Людочка оттопырила нижнюю губу, дунула, локон надо лбом взлетел и снова упал. Перед Людочкой стояли какие-то коробочки, бутылочки, флакончики, шкатулка. Шурка много чего знал про Людочку. В шкатулке были две медали и орден в виде красной звезды. Знал даже модель самолета, в котором Людочку во время ночного вылета сбили немцы: У-2.

Самолет был фанерный, он развалился, куски сгорели на лету.

А Людочка не умерла.

«Не судьба!» – любила приговаривать.

Людочка придвинула граненый флакон, наклонилась к нему, сдавила рукой резиновую грушу. На всю комнату запахло одеколоном. Принялась рукой поправлять локончики. Слева, справа. Слева, справа.

Другой руки у Людочки не было. Шелковый рукавчик был заполнен только наполовину.

Сперва Шурка бросался: «Я помогу!» Но Людочка в ответ глядела злобно. Только потом Шурка понял, как надо. И дружба наладилась.

Душистая пыль долетела до него. Почему-то продрал озноб. Сообразил: от официантки пахло так же. Когда обедал с Майором.

– Вкусно пахнет, – заметил он. – Это «Красная Москва»?

Людочка засмеялась. Подмигнула в зеркало. Оно показывало тощую шею, руки-грабли соседа. «Какие они страшненькие в этом возрасте, – подумала Людочка. – Ну вырастет еще. Будет нравиться девчонкам». И с грустью: «А мои-то парни – где? А я встречу еще!
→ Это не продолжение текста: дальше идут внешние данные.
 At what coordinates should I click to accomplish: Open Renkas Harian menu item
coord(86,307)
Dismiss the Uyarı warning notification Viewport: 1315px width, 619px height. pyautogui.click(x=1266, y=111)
Вот всем назло!»

– Иди-ка сюда, раз зашел. Очень кстати.

Шурка приблизился к алтарю Людочкиной красоты. Флакончик целиком утонул в ее ладони. Людочка несколько раз его встряхнула. Поставила. Флакончик был наполовину заполнен алым лаком.

– Накрась-ка.

– Я? – отшатнулся Шурка. Он почувствовал, что уши у него стали ровно такого же цвета, как этот лак.

– Нет, Пушкин, – не совсем шутливым тоном перебила Людочка. «Противно же вот так просить каждый раз», – понял Шурка. Поспешно скрутил флакончику блестящую головку, выпустил пронзительный запах. Людочка распластала пятерню на столике.

Шурка ухватил кисточку. Остро пах лак. Оба глядели во все глаза. Оба затаили дыхание. Людочка прислушивалась внутри себя к сложной смеси тоски, волнения и – все-таки – радости: «Каждый ноготь – как вишня», – залюбовалась она. «Не испортить бы», – думал Шурка, водя мягкой кисточкой.

…Так старался, что совсем забыл спросить: что такое судьба, на ее взгляд?


– Яша, прости ради бога… Ты только не пугайся.

Тетя Даша нашарила выключатель.

– Ну говорите уже. А то я поседеть успел от испуга, – попробовал улыбнуться дядя Яша. Вышло кисло. Предположил: – Опять мои?